Aku cemas. Jiwaku merasa gelisah. Hingga akhirnya aku menjadi begitu khawatir pada sesuatu yang belum tentu terjadi.
Itu semua terjadi karena satu pesan yang datang dari Cloveria.
Dia membatalkan janjinya untuk menemaniku membeli jas baru, karena sedang ada urusan. Dan urusan itu adalah untuk menemani Nate pergi menuju kampung halaman pembantunya yang baru saja meninggal.
Sebenarnya apa yang terjadi kepadaku? kenapa aku menjadi begitu waspada seperti ini? Padahal baru kemarin aku mengatakan kepadanya untuk meluruskan hatinya, tapi kenapa sekarang aku menjadi seperti ini?
Kenapa begitu dia sudah mulai bergerak maju dan ingin meluruskan perasaannya aku menjadi sangat takut. Aku takut. Benar-benar takut bahwa dia akan pergi meninggalkanku dan lebih memilih kembali pada cintanya yang lama.

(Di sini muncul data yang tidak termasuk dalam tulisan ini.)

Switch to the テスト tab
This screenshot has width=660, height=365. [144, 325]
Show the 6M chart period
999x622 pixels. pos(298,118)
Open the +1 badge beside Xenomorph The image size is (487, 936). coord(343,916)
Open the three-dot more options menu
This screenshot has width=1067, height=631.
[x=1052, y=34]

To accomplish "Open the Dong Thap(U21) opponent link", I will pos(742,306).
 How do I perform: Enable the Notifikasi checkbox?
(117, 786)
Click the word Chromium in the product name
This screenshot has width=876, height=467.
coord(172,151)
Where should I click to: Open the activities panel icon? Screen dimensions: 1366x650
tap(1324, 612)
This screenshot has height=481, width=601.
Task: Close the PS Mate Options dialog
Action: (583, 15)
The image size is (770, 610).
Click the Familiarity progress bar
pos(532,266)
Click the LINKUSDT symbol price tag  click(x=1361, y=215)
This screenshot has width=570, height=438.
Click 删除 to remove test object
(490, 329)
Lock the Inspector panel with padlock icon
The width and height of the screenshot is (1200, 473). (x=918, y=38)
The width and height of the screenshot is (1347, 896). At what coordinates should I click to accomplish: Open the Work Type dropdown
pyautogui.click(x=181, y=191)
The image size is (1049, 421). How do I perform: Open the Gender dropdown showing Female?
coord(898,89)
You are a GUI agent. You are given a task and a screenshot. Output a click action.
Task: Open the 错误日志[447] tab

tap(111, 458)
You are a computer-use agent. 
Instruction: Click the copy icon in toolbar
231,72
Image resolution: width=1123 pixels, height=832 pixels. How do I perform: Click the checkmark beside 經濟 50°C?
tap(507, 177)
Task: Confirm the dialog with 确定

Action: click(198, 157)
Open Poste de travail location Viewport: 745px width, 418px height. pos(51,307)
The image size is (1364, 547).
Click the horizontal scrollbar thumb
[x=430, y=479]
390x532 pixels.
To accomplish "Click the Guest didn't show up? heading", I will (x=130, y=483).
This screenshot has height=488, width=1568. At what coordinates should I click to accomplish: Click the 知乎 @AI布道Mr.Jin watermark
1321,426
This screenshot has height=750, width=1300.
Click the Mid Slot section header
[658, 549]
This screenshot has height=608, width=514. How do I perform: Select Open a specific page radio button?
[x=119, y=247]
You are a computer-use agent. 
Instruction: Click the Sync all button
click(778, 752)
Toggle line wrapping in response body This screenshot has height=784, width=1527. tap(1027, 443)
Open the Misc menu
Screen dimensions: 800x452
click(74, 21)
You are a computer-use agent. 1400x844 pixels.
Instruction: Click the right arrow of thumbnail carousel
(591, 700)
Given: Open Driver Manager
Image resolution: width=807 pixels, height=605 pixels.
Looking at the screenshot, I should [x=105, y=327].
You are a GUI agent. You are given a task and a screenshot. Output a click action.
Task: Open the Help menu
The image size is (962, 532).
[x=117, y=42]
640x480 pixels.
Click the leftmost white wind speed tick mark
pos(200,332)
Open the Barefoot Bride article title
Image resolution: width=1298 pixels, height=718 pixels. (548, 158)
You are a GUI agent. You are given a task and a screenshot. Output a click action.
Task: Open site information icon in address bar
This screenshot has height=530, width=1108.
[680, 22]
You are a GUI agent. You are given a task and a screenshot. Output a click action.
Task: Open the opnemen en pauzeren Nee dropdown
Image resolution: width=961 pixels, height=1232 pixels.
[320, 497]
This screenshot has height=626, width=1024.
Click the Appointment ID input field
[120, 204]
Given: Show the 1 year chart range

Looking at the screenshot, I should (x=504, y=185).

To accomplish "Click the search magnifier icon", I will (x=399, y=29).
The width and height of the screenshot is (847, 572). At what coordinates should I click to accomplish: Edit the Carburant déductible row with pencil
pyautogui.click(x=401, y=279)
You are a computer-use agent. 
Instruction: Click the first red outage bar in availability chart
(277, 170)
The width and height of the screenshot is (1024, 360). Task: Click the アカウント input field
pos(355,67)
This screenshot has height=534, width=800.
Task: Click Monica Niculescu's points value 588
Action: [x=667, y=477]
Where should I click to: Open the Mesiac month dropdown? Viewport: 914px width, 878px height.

Tuhan ... Bagaimana jika semua itu terjadi?
Akankah aku sanggup menerima dan tetap bisa menjadi seseorang yang selalu bisa ada di sampingnya.
Akankah aku tetap sanggup menjalankan amanah dari Shane, untuk menjadi seseorang yang dapat melindungi Cloveria dan membantunya ketika ia merasa sendirian lagi.
Untuk pertama kalinya aku merasa menyesal atas pilihaku sendiri. Bukan karena aku menyesal karena telah berusaha menjalankan wasiat Shane. Tapi aku menyesal karena tidak dapat mengontrol perasaanku sendiri.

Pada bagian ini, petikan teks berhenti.